* [PROBLEM TO SOLVE]: Retype everything from "These artists’ recordings" down to "it off too.)" in the review of Ambrosia's One Eighty below, without changing a word.

* [TEXT BLOCK]:
────────

This is smooth, rich analog at its best, easy on the ears as we like to say.

This is clearly the poppier side of Ambrosia, containing as it does two of their highest-charting mainstream hits, "Biggest Part of Me" (#3) and "You’re the Only Woman" (#13). I, myself, of course prefer the proggy first two albums, falling as they do into the broad category of Art Rock where my favorite albums by Bowie, Peter Gabriel, Roxy Music, Supertramp, 10cc, later-period Beatles, Jethro Tull, Pink Floyd, Traffic and so many others from the last forty-plus years can be found.

These artists’ recordings tend to be big, powerful and exceedingly hard to reproduce, which, probably more than anything else, accounts for my becoming a serious stereo enthusiast while still in my teens. (My mother had to co-sign the loan I needed to purchase the currently-state-of-the-art ARC SP3A-1 preamp I coveted. I remember it being $600+ at a time when I was earning roughly $2 an hour. That had to hurt, but I did it. Bought a D-75 amp after I paid it off too.)

What The Best Sides Of One Eighty Have To Offer Is Not Hard To Hear

  • The biggest, most immediate staging in the largest acoustic space
  • The most Tubey Magic, without which you have almost nothing. CDs give you clean and clear. Only the best vintage vinyl pressings offer the kind of Tubey Magic that was on the tapes even as late as 1980
  • Tight, note-like, rich, full-bodied bass, with the correct amount of weight down low
  • Natural tonality in the midrange -- with all the instruments having the correct timbre
  • Transparency and resolution, critical to hearing into the three-dimensional studio space

No doubt there's more but we hope that should do for now. Playing the record is the only way to hear all of the qualities we discuss above, and playing the best pressings against a pile of other copies under rigorously controlled conditions is the only way to find a pressing that sounds as good as this one does.

The Music

One Eighty (recorded on 1/80, get it?) kicks off with a real rocker: "Ready," which is a great name for an opening track and really gets the album off to a high-energy start. Side two opens with my favorite track on the album, "Livin’ On My Own." I actually used to demonstrate my system with it: the bass is huge, way up in the mix and really punchy. Additionally there are powerful multi-tracked vocal harmonies in the chorus that are wall-to-wall, surprisingly dynamic, yet sweet (all things considered; this is a modern recording after all).

One Eighty has an excellent mix of rock and softer pop ballads. The last track, "Biggest Part Of Me," no matter how many times you’ve heard it, on the radio or elsewhere, is an exceptionally well-produced (designed?) piece of songcraft that will tug at anyone’s heartstrings, anyone who has a heart that is (if I may quote the title of the best song Burt Bacharach ever wrote). On a big audiophile system it should be both powerful and emotional.

────────

* [DATASET SECTION]:
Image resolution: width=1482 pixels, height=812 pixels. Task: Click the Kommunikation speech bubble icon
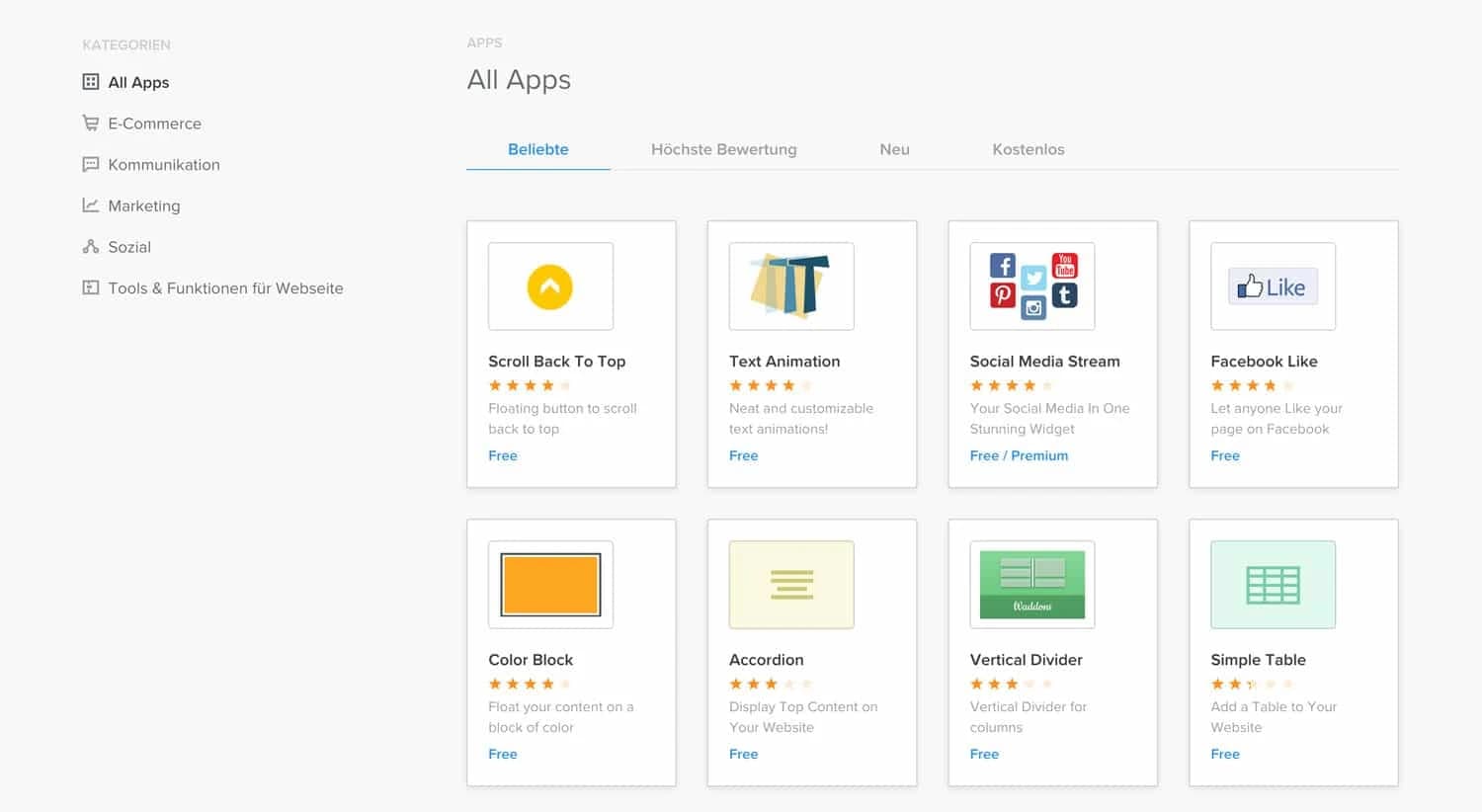91,164
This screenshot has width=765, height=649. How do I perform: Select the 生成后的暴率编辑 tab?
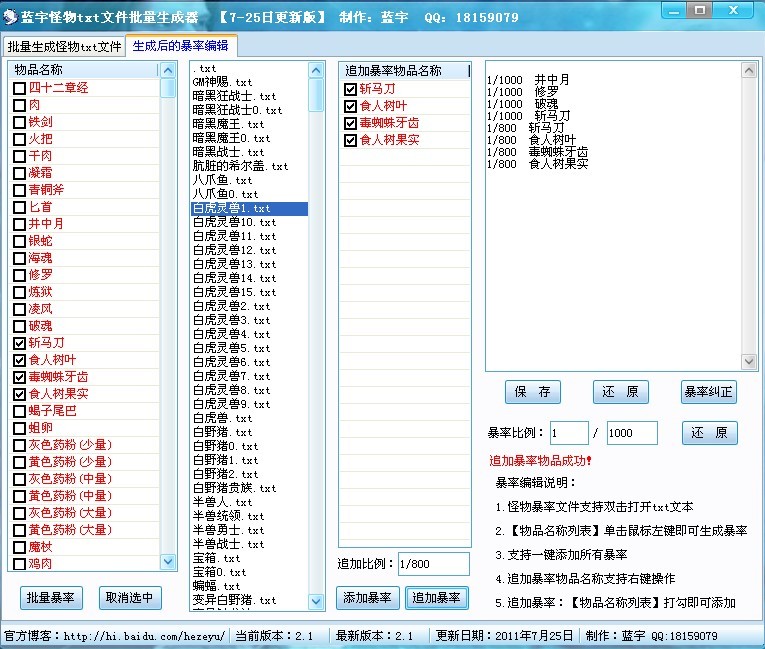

────────

* [SOLUTION BELOW]:
These artists’ recordings tend to be big, powerful and exceedingly hard to reproduce, which, probably more than anything else, accounts for my becoming a serious stereo enthusiast while still in my teens. (My mother had to co-sign the loan I needed to purchase the currently-state-of-the-art ARC SP3A-1 preamp I coveted. I remember it being $600+ at a time when I was earning roughly $2 an hour. That had to hurt, but I did it. Bought a D-75 amp after I paid it off too.)